POR HACER
Formatea como lista JSON de cadenas solo el tramo que va desde la línea que contiene "Screen dimensions: 723x1568" hasta la que contiene "Action: pyautogui.click(x=209, y=146)", ambas incluidas. Pon una cadena por línea y omite las líneas en blanco.
___ ENTRADAS PROPORCIONADAS
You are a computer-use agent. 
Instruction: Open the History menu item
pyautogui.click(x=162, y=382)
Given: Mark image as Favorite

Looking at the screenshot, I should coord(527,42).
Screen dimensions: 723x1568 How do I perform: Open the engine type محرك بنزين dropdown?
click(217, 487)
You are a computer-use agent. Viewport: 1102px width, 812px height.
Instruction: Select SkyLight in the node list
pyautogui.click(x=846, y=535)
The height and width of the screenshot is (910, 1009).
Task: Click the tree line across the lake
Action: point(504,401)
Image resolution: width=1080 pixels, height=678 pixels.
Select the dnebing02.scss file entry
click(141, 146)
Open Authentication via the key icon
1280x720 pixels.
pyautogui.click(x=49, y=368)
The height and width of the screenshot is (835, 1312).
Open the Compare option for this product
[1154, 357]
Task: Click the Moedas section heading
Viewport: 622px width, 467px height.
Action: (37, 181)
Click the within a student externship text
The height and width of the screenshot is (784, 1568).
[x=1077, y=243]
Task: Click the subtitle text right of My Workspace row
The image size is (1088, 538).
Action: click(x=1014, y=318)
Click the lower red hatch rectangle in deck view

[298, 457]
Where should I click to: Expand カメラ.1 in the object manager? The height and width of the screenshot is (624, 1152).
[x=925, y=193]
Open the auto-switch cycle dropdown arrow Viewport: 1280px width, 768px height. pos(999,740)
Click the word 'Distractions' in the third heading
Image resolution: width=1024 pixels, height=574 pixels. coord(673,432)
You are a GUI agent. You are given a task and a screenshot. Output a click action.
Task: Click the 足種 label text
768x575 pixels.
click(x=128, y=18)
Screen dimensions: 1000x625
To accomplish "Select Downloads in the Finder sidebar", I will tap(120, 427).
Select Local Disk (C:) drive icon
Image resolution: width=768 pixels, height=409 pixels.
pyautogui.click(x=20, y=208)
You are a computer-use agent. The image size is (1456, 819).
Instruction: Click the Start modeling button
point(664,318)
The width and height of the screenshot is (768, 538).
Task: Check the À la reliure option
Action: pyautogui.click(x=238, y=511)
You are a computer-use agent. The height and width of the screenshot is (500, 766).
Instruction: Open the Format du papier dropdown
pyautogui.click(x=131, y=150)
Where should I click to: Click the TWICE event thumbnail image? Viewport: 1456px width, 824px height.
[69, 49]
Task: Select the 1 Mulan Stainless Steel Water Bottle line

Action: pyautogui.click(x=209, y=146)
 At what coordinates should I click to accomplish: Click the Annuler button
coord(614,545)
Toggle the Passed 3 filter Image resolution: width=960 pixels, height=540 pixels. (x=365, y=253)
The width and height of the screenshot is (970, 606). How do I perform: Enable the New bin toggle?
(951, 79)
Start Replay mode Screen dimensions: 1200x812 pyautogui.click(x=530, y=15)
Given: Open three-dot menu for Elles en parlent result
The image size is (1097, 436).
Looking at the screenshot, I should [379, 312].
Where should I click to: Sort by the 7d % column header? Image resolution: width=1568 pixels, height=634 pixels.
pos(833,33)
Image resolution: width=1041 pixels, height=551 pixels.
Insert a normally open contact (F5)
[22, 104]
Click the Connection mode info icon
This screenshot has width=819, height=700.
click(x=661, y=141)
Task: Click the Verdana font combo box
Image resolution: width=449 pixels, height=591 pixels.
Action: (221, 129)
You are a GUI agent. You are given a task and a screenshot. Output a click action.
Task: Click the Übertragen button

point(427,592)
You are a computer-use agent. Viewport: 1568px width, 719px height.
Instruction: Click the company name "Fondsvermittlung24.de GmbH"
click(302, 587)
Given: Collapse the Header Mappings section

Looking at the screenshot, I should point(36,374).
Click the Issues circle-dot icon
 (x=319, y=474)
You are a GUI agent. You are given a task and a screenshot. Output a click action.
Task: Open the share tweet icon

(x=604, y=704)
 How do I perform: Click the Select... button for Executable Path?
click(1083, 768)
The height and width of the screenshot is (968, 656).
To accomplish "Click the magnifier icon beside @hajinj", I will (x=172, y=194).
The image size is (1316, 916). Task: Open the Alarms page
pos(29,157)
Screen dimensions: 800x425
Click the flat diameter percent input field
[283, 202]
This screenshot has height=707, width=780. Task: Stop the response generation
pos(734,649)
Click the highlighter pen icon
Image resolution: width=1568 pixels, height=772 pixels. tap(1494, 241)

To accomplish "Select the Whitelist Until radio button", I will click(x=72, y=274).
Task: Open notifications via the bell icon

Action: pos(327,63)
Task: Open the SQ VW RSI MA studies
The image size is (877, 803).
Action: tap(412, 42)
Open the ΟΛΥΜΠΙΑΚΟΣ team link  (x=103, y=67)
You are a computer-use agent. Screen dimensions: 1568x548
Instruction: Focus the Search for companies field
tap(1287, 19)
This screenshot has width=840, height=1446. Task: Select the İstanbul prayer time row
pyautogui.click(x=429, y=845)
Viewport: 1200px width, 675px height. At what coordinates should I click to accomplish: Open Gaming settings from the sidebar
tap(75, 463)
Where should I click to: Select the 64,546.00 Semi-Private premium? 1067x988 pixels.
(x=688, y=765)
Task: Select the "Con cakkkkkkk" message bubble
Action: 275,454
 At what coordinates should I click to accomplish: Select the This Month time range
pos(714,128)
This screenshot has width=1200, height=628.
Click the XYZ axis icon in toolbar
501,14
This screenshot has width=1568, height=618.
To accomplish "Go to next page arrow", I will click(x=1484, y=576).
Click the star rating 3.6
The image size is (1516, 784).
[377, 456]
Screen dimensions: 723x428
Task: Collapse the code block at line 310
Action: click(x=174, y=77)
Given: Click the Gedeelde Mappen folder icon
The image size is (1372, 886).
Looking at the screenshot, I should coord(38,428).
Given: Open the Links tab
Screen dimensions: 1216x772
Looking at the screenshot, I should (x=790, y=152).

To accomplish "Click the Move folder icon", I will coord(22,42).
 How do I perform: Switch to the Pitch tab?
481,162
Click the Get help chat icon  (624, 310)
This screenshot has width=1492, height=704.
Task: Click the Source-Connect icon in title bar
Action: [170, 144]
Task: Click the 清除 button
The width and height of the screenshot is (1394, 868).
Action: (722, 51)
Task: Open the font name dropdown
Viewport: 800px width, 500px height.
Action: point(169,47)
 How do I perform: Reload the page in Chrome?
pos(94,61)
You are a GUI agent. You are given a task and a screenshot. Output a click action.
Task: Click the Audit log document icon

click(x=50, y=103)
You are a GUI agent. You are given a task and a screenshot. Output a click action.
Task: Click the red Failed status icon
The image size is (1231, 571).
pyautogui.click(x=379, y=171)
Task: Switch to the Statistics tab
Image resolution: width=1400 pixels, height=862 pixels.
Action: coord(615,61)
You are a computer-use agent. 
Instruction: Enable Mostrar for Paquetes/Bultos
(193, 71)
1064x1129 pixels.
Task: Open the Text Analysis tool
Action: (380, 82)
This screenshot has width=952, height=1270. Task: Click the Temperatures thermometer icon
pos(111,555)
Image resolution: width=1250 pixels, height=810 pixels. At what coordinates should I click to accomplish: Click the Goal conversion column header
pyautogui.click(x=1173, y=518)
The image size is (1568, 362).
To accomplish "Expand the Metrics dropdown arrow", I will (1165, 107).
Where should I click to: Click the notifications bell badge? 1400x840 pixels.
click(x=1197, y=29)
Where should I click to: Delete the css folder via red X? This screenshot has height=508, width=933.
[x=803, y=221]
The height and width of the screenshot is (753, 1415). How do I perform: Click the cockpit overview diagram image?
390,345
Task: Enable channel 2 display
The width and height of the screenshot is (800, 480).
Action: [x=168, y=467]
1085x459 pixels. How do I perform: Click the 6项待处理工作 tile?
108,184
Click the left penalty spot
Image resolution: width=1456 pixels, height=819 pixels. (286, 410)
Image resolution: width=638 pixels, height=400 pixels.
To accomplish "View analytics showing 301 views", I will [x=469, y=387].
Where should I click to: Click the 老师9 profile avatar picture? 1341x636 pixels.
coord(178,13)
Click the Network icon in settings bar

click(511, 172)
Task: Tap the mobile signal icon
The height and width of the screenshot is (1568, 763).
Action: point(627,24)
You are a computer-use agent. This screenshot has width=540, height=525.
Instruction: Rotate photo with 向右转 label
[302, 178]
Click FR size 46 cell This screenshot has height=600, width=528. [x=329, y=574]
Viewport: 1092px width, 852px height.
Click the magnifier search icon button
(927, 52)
______
RESPUESTA
[
  "Screen dimensions: 723x1568 How do I perform: Open the engine type محرك بنزين dropdown?",
  "click(217, 487)",
  "You are a computer-use agent. Viewport: 1102px width, 812px height.",
  "Instruction: Select SkyLight in the node list",
  "pyautogui.click(x=846, y=535)",
  "The height and width of the screenshot is (910, 1009).",
  "Task: Click the tree line across the lake",
  "Action: point(504,401)",
  "Image resolution: width=1080 pixels, height=678 pixels.",
  "Select the dnebing02.scss file entry",
  "click(141, 146)",
  "Open Authentication via the key icon",
  "1280x720 pixels.",
  "pyautogui.click(x=49, y=368)",
  "The height and width of the screenshot is (835, 1312).",
  "Open the Compare option for this product",
  "[1154, 357]",
  "Task: Click the Moedas section heading",
  "Viewport: 622px width, 467px height.",
  "Action: (37, 181)",
  "Click the within a student externship text",
  "The height and width of the screenshot is (784, 1568).",
  "[x=1077, y=243]",
  "Task: Click the subtitle text right of My Workspace row",
  "The image size is (1088, 538).",
  "Action: click(x=1014, y=318)",
  "Click the lower red hatch rectangle in deck view",
  "[298, 457]",
  "Where should I click to: Expand カメラ.1 in the object manager? The height and width of the screenshot is (624, 1152).",
  "[x=925, y=193]",
  "Open the auto-switch cycle dropdown arrow Viewport: 1280px width, 768px height. pos(999,740)",
  "Click the word 'Distractions' in the third heading",
  "Image resolution: width=1024 pixels, height=574 pixels. coord(673,432)",
  "You are a GUI agent. You are given a task and a screenshot. Output a click action.",
  "Task: Click the 足種 label text",
  "768x575 pixels.",
  "click(x=128, y=18)",
  "Screen dimensions: 1000x625",
  "To accomplish \"Select Downloads in the Finder sidebar\", I will tap(120, 427).",
  "Select Local Disk (C:) drive icon",
  "Image resolution: width=768 pixels, height=409 pixels.",
  "pyautogui.click(x=20, y=208)",
  "You are a computer-use agent. The image size is (1456, 819).",
  "Instruction: Click the Start modeling button",
  "point(664,318)",
  "The width and height of the screenshot is (768, 538).",
  "Task: Check the À la reliure option",
  "Action: pyautogui.click(x=238, y=511)",
  "You are a computer-use agent. The height and width of the screenshot is (500, 766).",
  "Instruction: Open the Format du papier dropdown",
  "pyautogui.click(x=131, y=150)",
  "Where should I click to: Click the TWICE event thumbnail image? Viewport: 1456px width, 824px height.",
  "[69, 49]",
  "Task: Select the 1 Mulan Stainless Steel Water Bottle line",
  "Action: pyautogui.click(x=209, y=146)"
]